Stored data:
___

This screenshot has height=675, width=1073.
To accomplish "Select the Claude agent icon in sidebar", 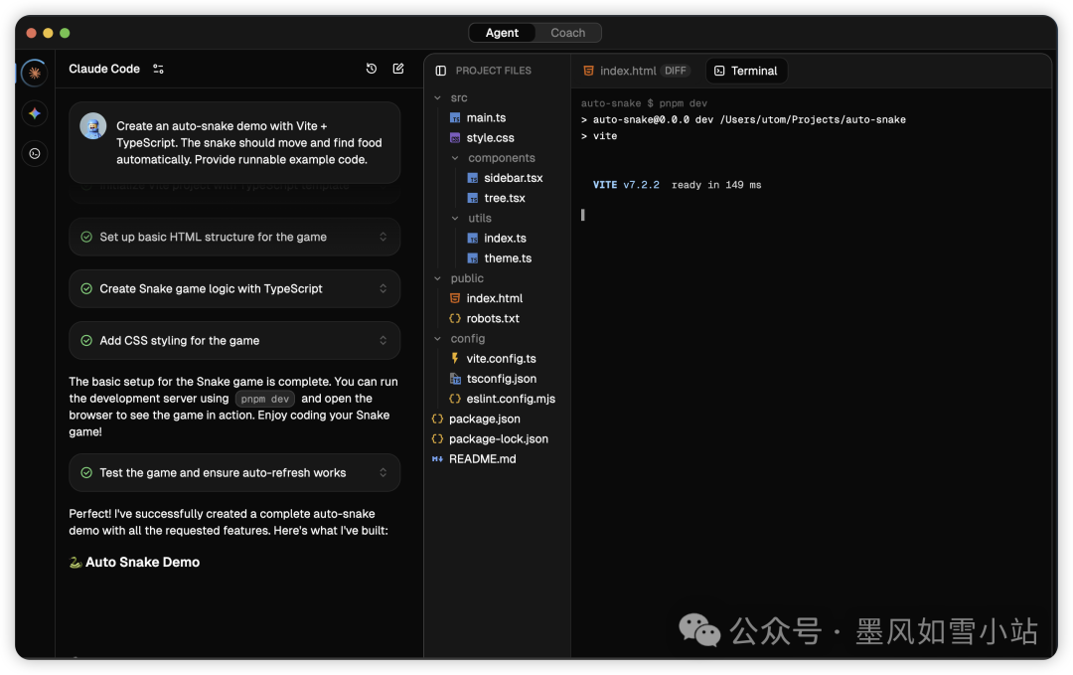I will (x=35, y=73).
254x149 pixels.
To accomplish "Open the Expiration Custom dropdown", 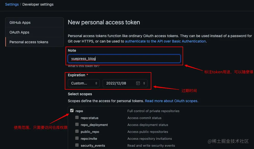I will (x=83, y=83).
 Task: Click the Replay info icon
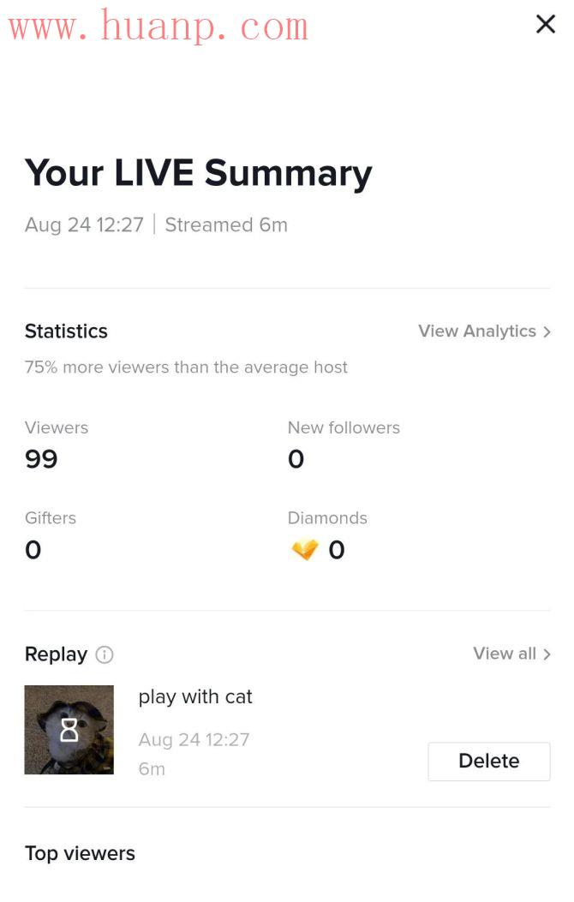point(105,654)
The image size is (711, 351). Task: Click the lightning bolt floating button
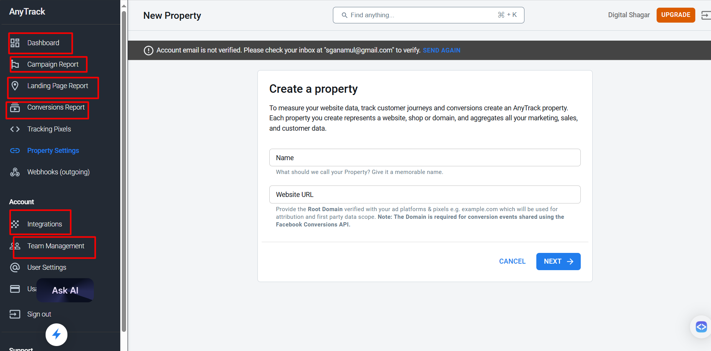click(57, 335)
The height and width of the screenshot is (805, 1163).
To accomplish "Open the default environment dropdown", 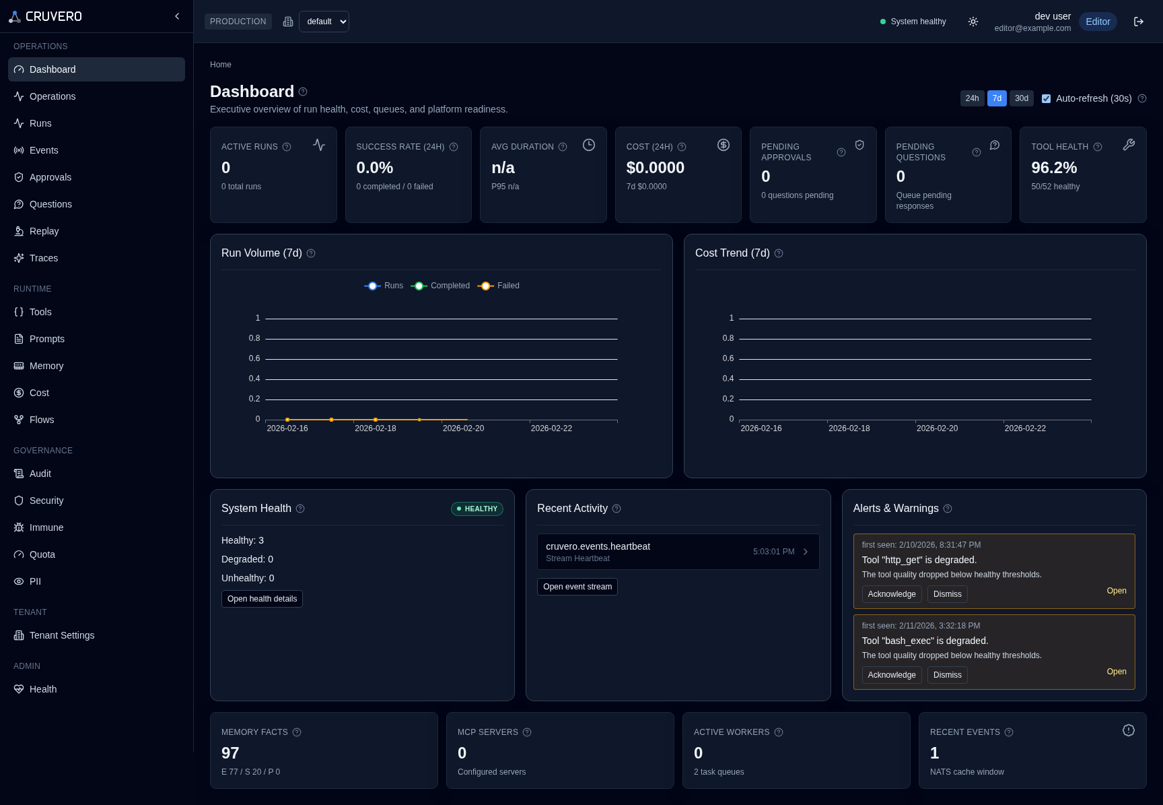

___

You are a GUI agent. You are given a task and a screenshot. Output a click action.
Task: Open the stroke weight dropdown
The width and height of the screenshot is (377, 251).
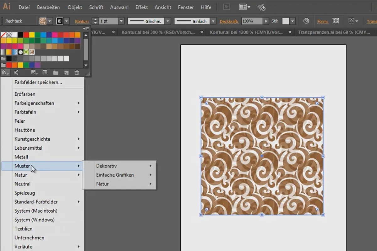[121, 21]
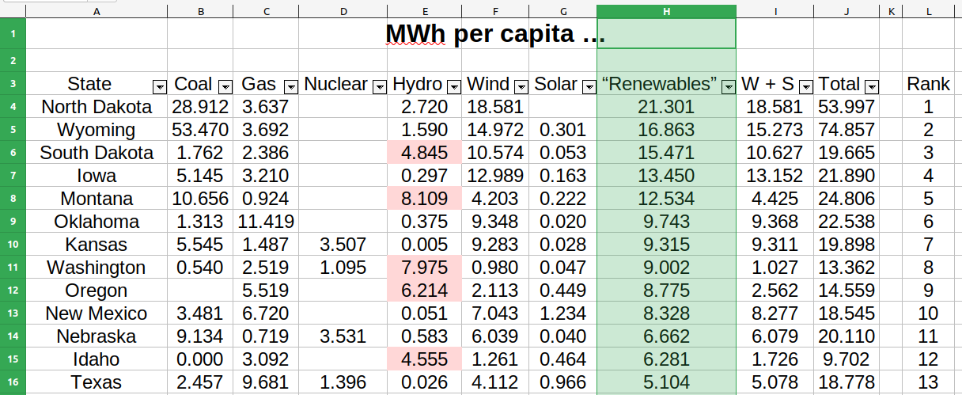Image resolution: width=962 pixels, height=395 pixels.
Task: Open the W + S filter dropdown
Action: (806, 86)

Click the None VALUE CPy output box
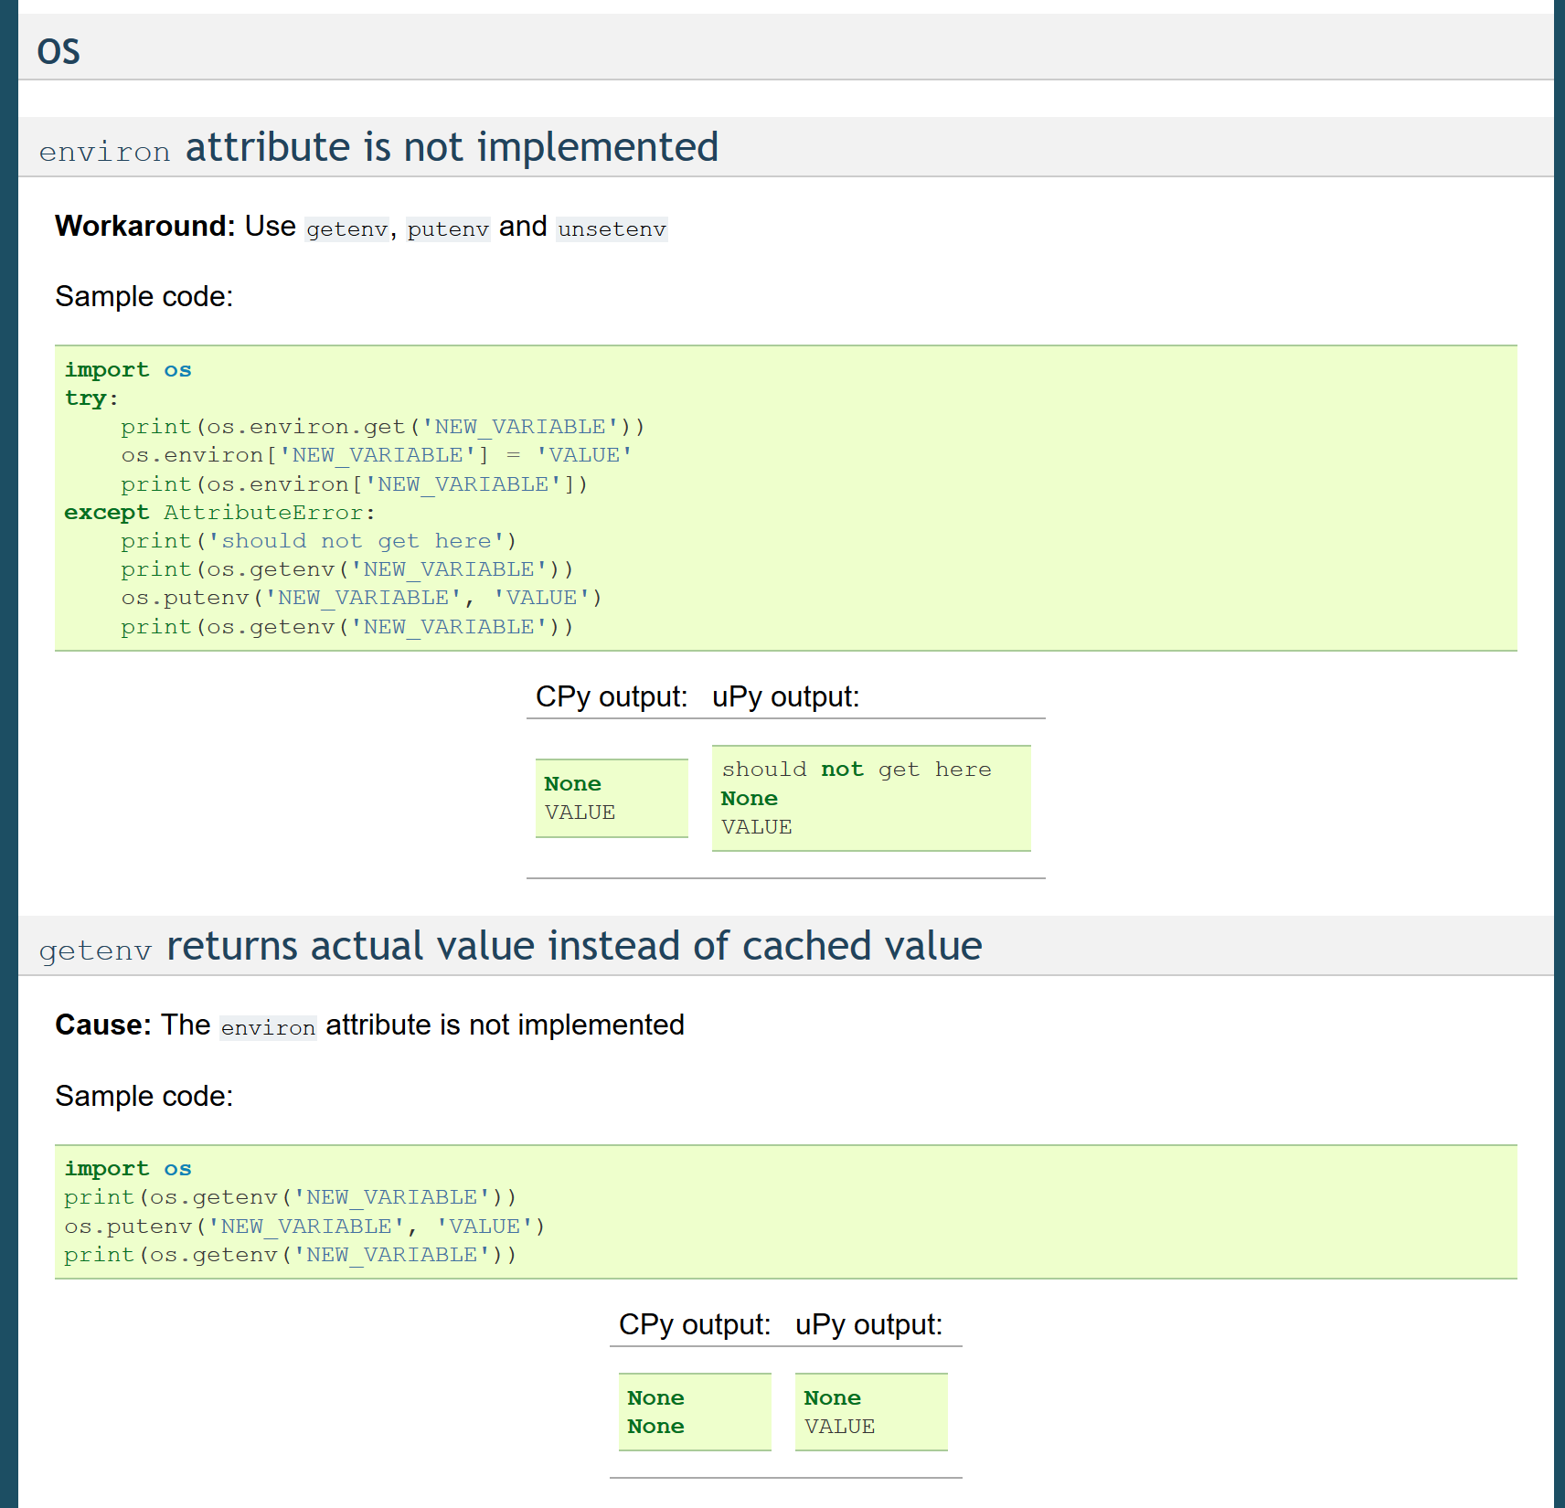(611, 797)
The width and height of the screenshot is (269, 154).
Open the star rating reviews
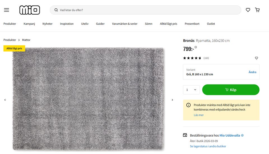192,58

___

Task goal:
Could you write out the rows in the part that opens with the line containing "Task: Click the Replay info icon" and closes with the line containing "the default environment", switching "lightning bolt" to "thunderbolt" and leaving everything else unchanged? Leave the pictures out.

Exercise result:
 Task: Click the Replay info icon
point(105,654)
The image size is (711, 351). Task: Click the thunderbolt floating button
click(57, 335)
The height and width of the screenshot is (805, 1163).
To accomplish "Open the default environment dropdown", 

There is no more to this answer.